_RECORDS FOR THIS EXERCISE_

*****

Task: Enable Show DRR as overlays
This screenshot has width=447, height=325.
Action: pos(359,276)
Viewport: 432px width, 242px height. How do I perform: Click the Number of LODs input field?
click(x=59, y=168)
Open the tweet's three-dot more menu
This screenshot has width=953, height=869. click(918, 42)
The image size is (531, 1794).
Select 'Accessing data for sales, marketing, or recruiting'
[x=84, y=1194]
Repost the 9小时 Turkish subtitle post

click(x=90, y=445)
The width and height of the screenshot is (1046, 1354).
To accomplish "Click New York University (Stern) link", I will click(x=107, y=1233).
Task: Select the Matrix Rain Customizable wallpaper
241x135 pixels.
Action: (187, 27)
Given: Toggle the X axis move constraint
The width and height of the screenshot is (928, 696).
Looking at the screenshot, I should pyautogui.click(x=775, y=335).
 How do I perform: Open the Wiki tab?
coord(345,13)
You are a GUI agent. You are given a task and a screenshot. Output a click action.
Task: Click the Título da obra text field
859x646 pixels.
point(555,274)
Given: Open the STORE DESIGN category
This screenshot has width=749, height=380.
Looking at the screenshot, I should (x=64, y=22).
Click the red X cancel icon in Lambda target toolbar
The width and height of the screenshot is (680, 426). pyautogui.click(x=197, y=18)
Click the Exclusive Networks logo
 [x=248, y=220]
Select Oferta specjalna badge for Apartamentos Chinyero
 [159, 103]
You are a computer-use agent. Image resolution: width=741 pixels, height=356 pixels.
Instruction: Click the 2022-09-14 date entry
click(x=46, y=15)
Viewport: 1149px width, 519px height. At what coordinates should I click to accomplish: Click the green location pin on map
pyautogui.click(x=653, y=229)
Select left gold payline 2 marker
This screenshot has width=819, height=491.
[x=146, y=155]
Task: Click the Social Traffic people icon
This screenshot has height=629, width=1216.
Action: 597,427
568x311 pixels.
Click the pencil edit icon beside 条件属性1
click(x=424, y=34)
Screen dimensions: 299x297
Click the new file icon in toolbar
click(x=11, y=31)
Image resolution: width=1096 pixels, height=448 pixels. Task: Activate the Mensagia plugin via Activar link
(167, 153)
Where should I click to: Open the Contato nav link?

*****

_YOUR OBJECTIVE_
I'd like every line with the string "agent" copied from the listing.

_EXERCISE ANSWER_
You are a GUI agent. You are given a task and a screenshot. Output a click action.
You are a computer-use agent. Image resolution: width=741 pixels, height=356 pixels.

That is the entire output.